English children had to wear a liberty bodice until the girls developed and these instruments of torture would no longer fit her figure. A liberty bodice was a sort of undershirt made of extremely strong cotton, with additional strips of satin stitched on to give it a ribbed effect. This made the garment extremely strong. It fastened at the front, like a vest, with fifteen or sixteen tiny rubber buttons. These little buttons were terrible to fasten and had to be forced through the button holes, they were made of rubber so they could go through the clothes wringer and not crack or break off.
In those days we only had a bath once a week so the liberty bodice would be worn night and day, for the entire week. I had childhood asthma and was permanently wheezy so I had grandma’s potion for easier breathing as a permanent companion. This was a camphor bag that would be pinned inside the liberty bodice, so I inhaled the foul odour all day and night. I must have smelled delightful but, in those days, most kids had some sort of home made remedy attached to their clothing to ward off one thing or another.

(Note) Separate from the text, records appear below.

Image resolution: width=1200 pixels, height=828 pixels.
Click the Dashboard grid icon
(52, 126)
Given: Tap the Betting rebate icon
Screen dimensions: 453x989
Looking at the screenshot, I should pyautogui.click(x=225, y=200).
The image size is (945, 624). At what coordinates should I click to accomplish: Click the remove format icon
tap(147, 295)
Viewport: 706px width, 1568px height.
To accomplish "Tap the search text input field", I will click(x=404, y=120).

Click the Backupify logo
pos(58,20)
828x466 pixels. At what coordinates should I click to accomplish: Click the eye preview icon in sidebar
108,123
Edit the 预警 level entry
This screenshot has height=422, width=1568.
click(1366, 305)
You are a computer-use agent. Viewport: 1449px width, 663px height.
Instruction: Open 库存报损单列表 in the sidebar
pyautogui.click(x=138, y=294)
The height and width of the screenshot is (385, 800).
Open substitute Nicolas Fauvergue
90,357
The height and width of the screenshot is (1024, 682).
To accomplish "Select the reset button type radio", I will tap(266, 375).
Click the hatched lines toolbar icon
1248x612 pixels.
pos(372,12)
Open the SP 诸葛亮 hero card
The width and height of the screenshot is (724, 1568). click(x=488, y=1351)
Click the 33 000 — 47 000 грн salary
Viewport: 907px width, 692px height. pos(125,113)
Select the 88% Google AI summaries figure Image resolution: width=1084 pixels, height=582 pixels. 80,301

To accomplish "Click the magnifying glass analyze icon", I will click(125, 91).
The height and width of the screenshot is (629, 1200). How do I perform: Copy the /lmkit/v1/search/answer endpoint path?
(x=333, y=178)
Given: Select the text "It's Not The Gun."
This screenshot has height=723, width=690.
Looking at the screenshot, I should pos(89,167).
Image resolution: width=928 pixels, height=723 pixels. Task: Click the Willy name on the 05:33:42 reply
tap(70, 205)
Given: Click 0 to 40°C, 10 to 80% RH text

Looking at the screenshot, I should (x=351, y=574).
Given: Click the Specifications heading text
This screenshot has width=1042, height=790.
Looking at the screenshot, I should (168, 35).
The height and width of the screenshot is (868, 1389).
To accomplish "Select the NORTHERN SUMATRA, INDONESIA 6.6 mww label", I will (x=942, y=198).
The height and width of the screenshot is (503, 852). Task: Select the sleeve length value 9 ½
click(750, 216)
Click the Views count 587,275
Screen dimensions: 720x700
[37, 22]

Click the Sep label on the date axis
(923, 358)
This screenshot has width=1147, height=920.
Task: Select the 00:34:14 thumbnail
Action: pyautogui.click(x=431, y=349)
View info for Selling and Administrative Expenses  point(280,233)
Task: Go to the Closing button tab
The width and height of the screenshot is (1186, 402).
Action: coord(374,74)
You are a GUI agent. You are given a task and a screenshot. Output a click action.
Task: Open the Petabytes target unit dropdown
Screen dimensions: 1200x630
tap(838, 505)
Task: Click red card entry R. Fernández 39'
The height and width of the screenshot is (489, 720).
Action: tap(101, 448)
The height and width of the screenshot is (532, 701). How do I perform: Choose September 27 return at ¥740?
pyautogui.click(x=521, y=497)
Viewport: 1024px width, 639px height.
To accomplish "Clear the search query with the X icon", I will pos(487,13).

The classrooms of the fifties must have been rank with the combined scents of various cures.
My grandma should have been burned as a witch as she always had some foul potion or other bubbling away on the back of the stove. Her recipe for coughs was one of the best, it was a concoction of linseed, liquorish and lemon, which was simmered until it was thick and then doled out three or four times a day. I also got cod liver oil and malt every morning, which was supposed to be some sort of tonic. The nice taste of the malt couldn’t really mask the horrible fishy taste of the cod liver oil, but there was no arguing with my gran, she held out the spoon and you licked it clean.
Sore throats were treated with another of gran’s remedys, this was a piece of very fatty bacon, wrapped inside an old lisle stocking, wrapped round my neck and held in place with a safety pin. As I used to have lots of sore throats as a child, the bacon and the camphor bag were constant companions, so I must have travelled in my own fog of stinky vapors! If all else failed, there was goose grease that could be smeared on my chest. Burns were treated with a smear of butter and cuts got a smear of Vaseline to keep out infection. I bet the weekly bath water clogged the drain with all the nasty stuff that was washed off my skin.
I guess gran’s potions and cures for all my various ailments were designed to make my body last as long as my clothes. I could do with some of gran’s handiwork at the moment, my wrinkles are getting to the point where they need the hem turning up, so my skin fits better.